Dengan proyek inilah banyak kaum intelektual muslim yang terpapar liberalisme pemikiran. Bahkan di antara mereka dengan bangganya menjadi agen perusak Islam dengan berbagai gelar akademik yang diberikan oleh Barat. Mereka begitu alergi dengan Islam, namun begitu bangga dengan Barat. Kaum liberal ini tak ubahnya sebagai pelacur intelektual.
Ironisnya, pemikiran ngawur kaum liberal justru menjadi semacam kebanggaan mahasiswa dan kampus. Makin ngawur, makin dianggap sebagai kaum intelektual, begitulah rumus liberalisme pemikiran dengan hermeneutika sebagai metodenya. Padahal hakekatnya sesungguhnya mereka tidak sedang berfikir, namun sedang merusak sendi-sendi Islam.
Idealnya perguruan tinggi Islam adalah gudangnya kaum intektual muslim, ulama dan ilmuwan yang mampu menjadi benteng umat dari serangan sekulerisme, pluralisme dan liberalisme.
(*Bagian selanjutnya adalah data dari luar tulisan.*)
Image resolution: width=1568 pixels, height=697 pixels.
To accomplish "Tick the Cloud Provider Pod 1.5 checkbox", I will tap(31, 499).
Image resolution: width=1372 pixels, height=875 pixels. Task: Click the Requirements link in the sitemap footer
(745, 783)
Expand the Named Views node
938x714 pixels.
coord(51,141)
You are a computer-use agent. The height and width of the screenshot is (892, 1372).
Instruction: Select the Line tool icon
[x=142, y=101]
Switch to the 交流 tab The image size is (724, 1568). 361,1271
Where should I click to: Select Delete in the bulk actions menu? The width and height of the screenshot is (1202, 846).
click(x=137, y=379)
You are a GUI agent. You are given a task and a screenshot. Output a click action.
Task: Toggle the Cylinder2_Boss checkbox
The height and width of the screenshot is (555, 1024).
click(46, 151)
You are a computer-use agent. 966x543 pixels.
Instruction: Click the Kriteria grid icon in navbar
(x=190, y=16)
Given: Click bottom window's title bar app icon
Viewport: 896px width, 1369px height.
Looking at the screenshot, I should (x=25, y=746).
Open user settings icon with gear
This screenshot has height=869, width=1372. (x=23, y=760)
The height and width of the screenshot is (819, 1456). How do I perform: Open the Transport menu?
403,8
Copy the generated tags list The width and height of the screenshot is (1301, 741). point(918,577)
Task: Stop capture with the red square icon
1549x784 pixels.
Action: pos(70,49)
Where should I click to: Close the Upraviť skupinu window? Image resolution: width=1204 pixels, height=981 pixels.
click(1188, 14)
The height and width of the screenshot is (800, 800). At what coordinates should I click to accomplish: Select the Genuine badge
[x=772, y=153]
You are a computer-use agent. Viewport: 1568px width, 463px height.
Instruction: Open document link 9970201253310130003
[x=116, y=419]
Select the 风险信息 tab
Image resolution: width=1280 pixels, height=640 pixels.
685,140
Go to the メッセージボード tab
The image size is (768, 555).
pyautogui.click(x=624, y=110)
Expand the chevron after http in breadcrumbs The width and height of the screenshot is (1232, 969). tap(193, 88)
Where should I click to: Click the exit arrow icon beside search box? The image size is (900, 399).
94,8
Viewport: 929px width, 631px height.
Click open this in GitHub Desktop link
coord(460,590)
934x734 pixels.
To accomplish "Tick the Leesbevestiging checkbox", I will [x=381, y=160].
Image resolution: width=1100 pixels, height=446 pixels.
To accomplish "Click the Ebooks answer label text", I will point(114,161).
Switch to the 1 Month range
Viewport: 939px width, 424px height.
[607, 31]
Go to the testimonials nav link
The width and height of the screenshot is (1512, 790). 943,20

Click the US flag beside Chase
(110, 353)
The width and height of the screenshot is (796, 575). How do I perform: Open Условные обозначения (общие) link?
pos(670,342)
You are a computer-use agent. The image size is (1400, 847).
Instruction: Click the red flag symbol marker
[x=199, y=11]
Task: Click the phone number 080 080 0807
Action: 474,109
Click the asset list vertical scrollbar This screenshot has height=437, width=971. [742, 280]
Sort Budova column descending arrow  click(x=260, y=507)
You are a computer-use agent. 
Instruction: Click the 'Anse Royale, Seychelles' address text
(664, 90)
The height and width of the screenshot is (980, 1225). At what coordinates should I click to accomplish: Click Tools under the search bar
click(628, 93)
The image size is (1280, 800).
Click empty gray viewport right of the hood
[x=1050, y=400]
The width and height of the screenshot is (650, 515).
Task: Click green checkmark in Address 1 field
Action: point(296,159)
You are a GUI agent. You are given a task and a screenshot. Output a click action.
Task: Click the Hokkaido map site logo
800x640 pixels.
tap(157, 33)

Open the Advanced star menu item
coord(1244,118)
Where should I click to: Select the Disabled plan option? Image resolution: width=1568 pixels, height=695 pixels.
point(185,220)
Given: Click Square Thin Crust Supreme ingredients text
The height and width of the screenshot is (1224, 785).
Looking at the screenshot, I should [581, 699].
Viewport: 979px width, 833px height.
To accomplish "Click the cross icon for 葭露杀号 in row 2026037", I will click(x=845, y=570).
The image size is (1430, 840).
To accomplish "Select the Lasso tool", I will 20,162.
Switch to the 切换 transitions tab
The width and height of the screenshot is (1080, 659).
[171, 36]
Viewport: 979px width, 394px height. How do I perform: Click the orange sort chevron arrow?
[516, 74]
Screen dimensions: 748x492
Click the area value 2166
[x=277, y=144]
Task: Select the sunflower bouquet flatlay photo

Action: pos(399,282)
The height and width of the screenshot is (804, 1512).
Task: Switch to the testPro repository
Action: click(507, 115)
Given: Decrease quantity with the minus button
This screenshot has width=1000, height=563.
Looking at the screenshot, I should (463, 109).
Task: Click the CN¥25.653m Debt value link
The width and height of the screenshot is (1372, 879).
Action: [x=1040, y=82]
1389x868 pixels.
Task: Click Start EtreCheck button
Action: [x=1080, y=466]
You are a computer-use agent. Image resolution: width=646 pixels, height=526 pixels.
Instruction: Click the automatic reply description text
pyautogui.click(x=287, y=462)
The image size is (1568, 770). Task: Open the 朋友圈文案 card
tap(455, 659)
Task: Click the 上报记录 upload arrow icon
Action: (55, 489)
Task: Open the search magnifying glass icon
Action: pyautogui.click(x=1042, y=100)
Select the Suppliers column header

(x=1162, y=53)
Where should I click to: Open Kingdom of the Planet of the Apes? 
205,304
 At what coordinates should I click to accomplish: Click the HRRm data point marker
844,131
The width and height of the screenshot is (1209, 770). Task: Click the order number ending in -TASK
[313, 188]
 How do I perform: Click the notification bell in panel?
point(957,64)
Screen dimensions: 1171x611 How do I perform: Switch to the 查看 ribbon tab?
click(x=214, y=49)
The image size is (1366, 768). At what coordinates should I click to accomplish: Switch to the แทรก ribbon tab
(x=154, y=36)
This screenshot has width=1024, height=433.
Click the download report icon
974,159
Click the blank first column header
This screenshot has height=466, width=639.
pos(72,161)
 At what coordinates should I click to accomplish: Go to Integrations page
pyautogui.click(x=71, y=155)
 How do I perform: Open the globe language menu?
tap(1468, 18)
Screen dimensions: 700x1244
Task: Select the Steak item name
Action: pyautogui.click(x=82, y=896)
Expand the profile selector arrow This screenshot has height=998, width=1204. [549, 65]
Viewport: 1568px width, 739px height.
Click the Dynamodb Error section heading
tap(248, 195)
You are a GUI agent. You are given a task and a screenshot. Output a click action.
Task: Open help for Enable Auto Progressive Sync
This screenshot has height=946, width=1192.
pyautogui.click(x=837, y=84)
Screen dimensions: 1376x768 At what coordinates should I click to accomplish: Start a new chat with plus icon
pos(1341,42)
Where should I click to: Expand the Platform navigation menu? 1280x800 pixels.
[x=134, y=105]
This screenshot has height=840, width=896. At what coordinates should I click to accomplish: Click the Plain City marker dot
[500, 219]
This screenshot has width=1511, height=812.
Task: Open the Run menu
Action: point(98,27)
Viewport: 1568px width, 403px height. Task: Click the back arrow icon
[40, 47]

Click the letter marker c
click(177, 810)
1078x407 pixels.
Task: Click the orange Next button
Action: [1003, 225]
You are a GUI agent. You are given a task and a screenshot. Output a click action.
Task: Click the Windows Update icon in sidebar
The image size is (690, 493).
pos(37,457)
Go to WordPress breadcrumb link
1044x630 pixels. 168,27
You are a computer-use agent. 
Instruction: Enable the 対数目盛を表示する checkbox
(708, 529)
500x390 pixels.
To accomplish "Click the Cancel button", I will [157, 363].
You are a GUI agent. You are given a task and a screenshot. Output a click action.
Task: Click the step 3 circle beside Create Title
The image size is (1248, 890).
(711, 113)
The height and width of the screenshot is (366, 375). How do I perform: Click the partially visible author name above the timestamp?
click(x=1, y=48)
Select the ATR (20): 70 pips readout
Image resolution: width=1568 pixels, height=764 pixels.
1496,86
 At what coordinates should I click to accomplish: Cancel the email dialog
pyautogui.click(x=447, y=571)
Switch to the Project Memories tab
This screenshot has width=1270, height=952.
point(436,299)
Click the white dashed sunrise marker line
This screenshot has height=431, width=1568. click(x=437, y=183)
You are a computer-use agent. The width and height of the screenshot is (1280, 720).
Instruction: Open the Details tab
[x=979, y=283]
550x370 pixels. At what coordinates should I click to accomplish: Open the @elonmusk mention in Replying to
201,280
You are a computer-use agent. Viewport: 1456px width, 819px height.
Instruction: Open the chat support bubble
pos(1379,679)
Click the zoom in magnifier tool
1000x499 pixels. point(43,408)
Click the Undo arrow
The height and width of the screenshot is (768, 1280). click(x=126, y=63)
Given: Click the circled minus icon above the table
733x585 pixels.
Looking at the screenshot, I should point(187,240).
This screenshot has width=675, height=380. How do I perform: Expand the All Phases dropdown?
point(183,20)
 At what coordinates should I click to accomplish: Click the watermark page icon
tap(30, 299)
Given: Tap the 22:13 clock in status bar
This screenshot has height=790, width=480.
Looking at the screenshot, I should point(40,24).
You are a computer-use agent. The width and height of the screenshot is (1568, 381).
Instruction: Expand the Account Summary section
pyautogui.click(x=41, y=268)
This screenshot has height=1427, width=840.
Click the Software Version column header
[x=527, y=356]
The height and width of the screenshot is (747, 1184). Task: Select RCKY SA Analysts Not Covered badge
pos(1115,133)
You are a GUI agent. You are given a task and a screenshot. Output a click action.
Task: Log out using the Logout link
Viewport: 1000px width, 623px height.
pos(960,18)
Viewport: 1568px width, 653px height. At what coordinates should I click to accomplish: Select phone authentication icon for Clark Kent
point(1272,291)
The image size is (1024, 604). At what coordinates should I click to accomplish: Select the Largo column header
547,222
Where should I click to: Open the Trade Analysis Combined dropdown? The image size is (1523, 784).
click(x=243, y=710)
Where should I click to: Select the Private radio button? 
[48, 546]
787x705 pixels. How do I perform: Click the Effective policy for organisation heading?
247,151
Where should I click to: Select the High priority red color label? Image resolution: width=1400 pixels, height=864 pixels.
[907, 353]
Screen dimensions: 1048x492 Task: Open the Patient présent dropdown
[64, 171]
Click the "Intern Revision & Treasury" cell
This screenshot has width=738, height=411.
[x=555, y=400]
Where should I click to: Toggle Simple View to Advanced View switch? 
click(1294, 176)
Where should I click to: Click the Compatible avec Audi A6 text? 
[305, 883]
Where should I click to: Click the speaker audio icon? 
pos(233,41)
Adalah bencana akademik, kaum intelektual muslim yang mestinya menjadi penjaga Islam justru menjadi bagi dari orang-orang yang menghancurkan Islam.
Filsafat dan metode hermeneutika yang diimpor dari Barat sekuler anti Islam justru ditelan mentah-mentah oleh kaum intelektual muslim. Lebih ironis lagi jika kaum intelektual muslim sengaja menjadi agen Barat untuk merusak Islam dengan imbalan sebongkah nasi busuk. Maka kerjaan mereka adalah membuat framing negatif, fitnah, tuduhan atas agama Islam untuk menimbulkan islamophobia di tengah-tengah masyarakat.
Interpretasi hermeneutika atas teks Al Qur’an akan menimbulkan kerancuan dan kesesatan. Selain tidak ilmiah, metode ini juga melanggar ketentuan syariah dalam bidang tafsir. Sebab dalam perspektif hermeneutika, siapapun boleh menafsirkan Al Qur’an seenak. Maka bisa disimpulkan bahwa metode hermeneutika akan menghasilkan cacat epistemologi.
Mengapa metode hermeneutika cacat epistemologi, sebab metode ini menggunakan paradigma sekuler Barat dalam menafsirkan Al Qur’an dan mengabaikan pemikiran Islam. Ibarat mengoperasikan HP dengan menggunakan panduan mesin cuci, maka HP itu akan rusak seketika. Ibarat membangun rumah, tapi diserahkan kepada pemadam kebakaran.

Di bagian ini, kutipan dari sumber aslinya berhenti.